A questão do mercado de trabalho para mulheres trans e negras é tema de uma das mesas da 19ª Parada do Orgulho LGBTQIA+ da Bahia, que acontece virtualmente no próximo dia 5 de dezembro ( sábado), ao vivo, nos canais “Me Salte” e Jornal CORREIO* (Instagram, Facebook e Youtube), a partir das 18h. O debate “Travestis e Transexuais negras não trabalham só em salão” será conduzido pela vereadora eleita da cidade de São Paulo, Érika Hilton, e pela artista e educadora Inaê Leoni.
Violência e rejeição no mercado
A ONG Transgender Europe cita que uma das principais causas dos altíssimos índices de violência contra pessoas transgênero é justamente a exclusão do mercado de trabalho. Até o último dia 31 de outubro de 2020, foram 151 assassinatos de pessoas trans no Brasil. Número superior em 22% às 124 mortes violentas registradas em 2019 pela Antra. Todas as vítimas expressavam o gênero feminino, sejam travestis ou mulheres trans.
A Bahia é o terceiro estado com maior número de assassinatos de trans e divide a posição com o estado vizinho, Minas Gerais. Registrou 17 crimes só neste ano. Os dois estados dispararam quando se compara com os números do ano passado. A Bahia pulou de 5 para 17, ou 240% de aumento. Minas saiu de 4 para 17, ou 325% de aumento. Em 2020, São Paulo lidera com 21 assassinatos e o Ceará aparece na segunda colocação, registrando 19.
Sobre a relação entre violência e mercado de trabalho, o Relatório da violência homofóbica no Brasil, publicado pela Secretaria de Direitos Humanos da Presidência da República (SDH), aponta que a transfobia faz com que esse grupo “acabe tendo como única opção de sobrevivência a prostituição de rua”.
A baiana Ariane Senna, 29, ficou conhecida por ser candidata ao cargo de vereadora nas últimas eleições. Primeira psicóloga trans formada no estado, foi expulsa de casa quando aos 13 anos e a única alternativa que encontrou para sobreviver foi fazer programas arranjados na orla de Salvador. Nesse período, foi estuprada, assaltada e até atropelada.

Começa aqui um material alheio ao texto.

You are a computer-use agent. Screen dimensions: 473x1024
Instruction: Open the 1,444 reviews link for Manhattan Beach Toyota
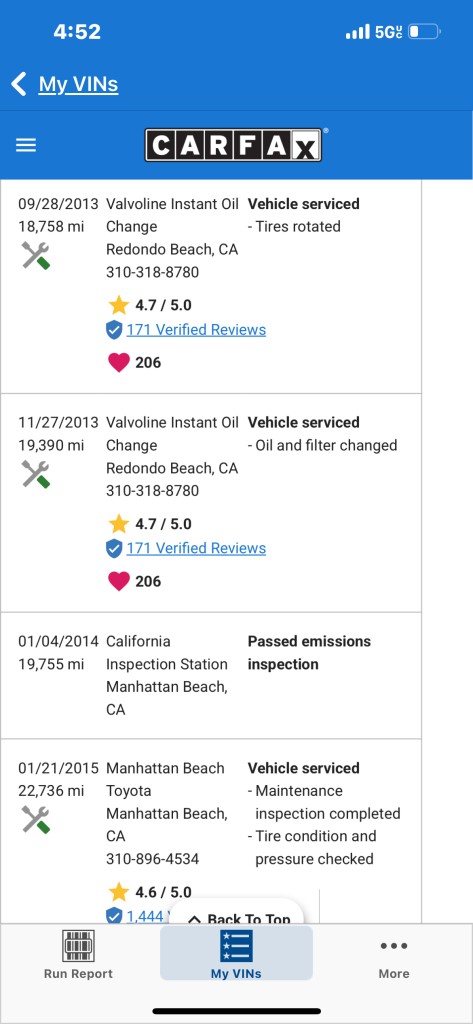pyautogui.click(x=144, y=916)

“Sofremos diversos tipos de violência, que começam ainda na infância. Muitos jovens trans são colocados para fora ainda na juventude, ficam no relento. Aí ficam duas alternativas: ou a prostituição ou a morte. E é engraçado como as mesmas pessoas que não te aceitam durante o dia estão na orla para te procurar durante a noite”, diz Ariane, que aos 17 anos, revela, chegou a tentar ‘burlar’ o sistema e se apresentar como um homem gay em algumas empresas. Mas ela se olhava no espelho e não conseguia se ver e, muito por conta disso, suas experiências com carteira assinada não tinham mais de um ano de duração.
A duras penas, Ariane conta que concluiu o ensino médio. Decidiu que tinha de fazer uma faculdade. Mais um ato de resistência que concluiu com direito a um certificado de honra ao mérito por ser a melhor aluna da turma. Ela se formou em 2016.
Mestranda em Estudos Étnicos e Africanos pelo Centro de Estudos Afro-Orientais da Universidade Federal da Bahia (CEAO/UFBA), onde desenvolve sua pesquisa sobre “A Solidão da Mulher Trans, Negra e Periférica”, ela aponta que mulheres trans e negras não são vistas como humanas e que esse processo de solidão acontece nas relações afetivas, mercado de trabalho e em todos os setores da vida. E tudo isso mata essas mulheres diariamente.
Perfeição contra o preconceito
Inaê Leoni, que é professora da rede municipal de São Francisco do Conde, afirma que a transgenereidade chega antes dela em qualquer espaço. E que, por esse fator, sente que precisa ser excelente e perfeita em todos os pontos para conseguir ter oportunidades. Emocionada, ela conta que houve situações em que particípou de uma roda de conversa sobre homofobia – e, inicialmente, sentiu que o nome da roda precisava falar de transfobia para contemplá-la – e percebeu um tom de deboche quando falava do seu currículo de gestora e mediadora cultural, além de arte-educadora.
“Falavam num tom de ‘nossa, quanta coisa’, e não é tanta coisa. Nem o direito de ter uma trajetória profissional as pessoas trans têm. Quando eu coloco que sou uma mulher trans negra, parece que esses dois marcadores sociais servem para os outros deslegitimarem a minha trajetória, a minha formação. Caso eu consiga qualquer oportunidade, eu tenho que ser a mais perfeita em todos os sentidos”, afirma Inaê.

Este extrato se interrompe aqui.